© JUNGE FREIHEIT Verlag GmbH & Co.  www.jungefreiheit.de  42/14 / 10. Oktober 2014

Erzählen, was gewesen ist
Nachruf: Siegfried Lenz ist mit 88 Jahren verstorben
Thorsten Hinz

Mit Siegfried Lenz, der am Dienstag dieser Woche 88jährig in Hamburg gestorben ist, tritt einer der letzten aus der Gründergeneration der westdeutschen Nachkriegsliteratur ab. Wie die meisten, die ihr angehörten, hatte auch Lenz im jungen Erwachsenenleben Furchtbares durchgemacht. „Der wird nie aufhören, der Krieg, (...), für uns, die wir dabei waren, wird er nie aufhören“, sagt ein junger, verzweifelter Funkmaat am Ende der 1983 erschienenen Erzählung „Ein Kriegsende“.

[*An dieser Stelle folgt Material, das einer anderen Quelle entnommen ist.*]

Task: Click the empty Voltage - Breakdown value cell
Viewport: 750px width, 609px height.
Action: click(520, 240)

Lenz, der aus der ostspreußischen Stadt Lyck stammte, hatte zusätzlich den Heimatverlust zu verkraften. 1955 veröffentlichte er das Büchlein „So zärtlich war Suleyken“, eine Sammlung von 20 masurischen Geschichten, in denen der Autor mit Humor und verhaltenem Schmerz ein ostpreußisches Seldwyla aufleben ließ. Hier stehe „das bewährte Mittel der Übertreibung im Dienste der Wahrheitsfindung“, fügte er in einem Nachsatz hinzu. Es war nicht sein größtes, aber sein populärstes Werk.

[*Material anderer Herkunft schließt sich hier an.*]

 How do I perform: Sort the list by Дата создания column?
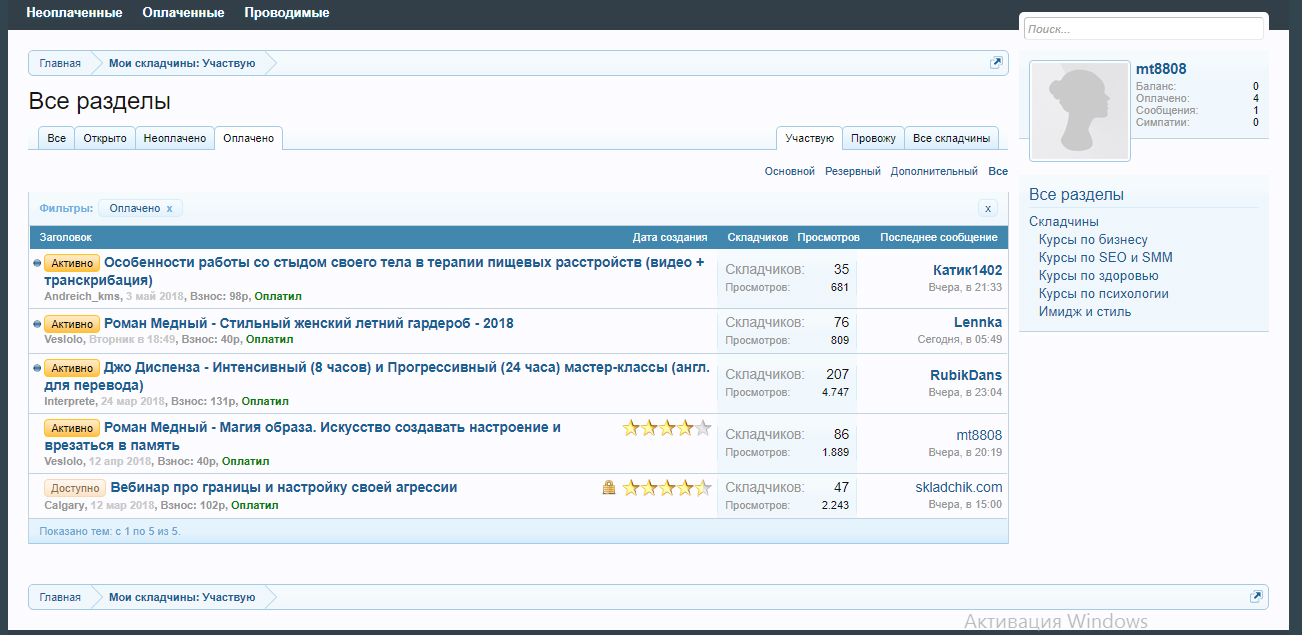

Wie Heinrich Böll oder Günter Grass überzeugte Lenz am meisten, wenn er versuchte zu erzählen, was gewesen war, und der Versuchung widerstand, aus dem Erlebten eine Geschichtsphilosophie, Moral oder politische Lehre abzuleiten. In den Romanen gab er dieser Versuchung, die ein Charakteristikum der Zeit war, leider oft nach. So in der „Deutschstunde“, in deren Mittelpunkt ein Emil Nolde nachgebildeter, in der NS-Zeit als „entartet“ geltender Maler steht, der vom Dorfpolizisten und Vater des jungen Ich-Erzählers überwacht wird. Wie wenig Verlaß auf den Zeitgeist ist, mußte der hochbetagte Lenz in diesem Frühjahr erleben, als Kritiker ihm vorwarfen, Nolde, der ein Nationalsozialist gewesen war, „verharmlost“ zu haben (JF 20/14).

In dem Roman „Heimatmuseum“ (1978) läßt Zygmunt Rogalla, die Hauptfigur, die von ihm nach Schleswig-Holstein geretteten Bestände eines ostpreußischen Museums in Flammen aufgehen, um ihren Mißbrauch durch rechtsradikale Vertriebenenfunktionäre zu verhindern. Diese überzogene Symbolhandlung war eine politisch motivierte Erklärung zu den Ostverträgen, mit der Lenz die schönen und bewegenden Passagen des Buches dementierte. Eine historisch-kritische Zweitlektüre wird die Schönheiten und Stärken seiner Bücher um so mehr bewußt machen.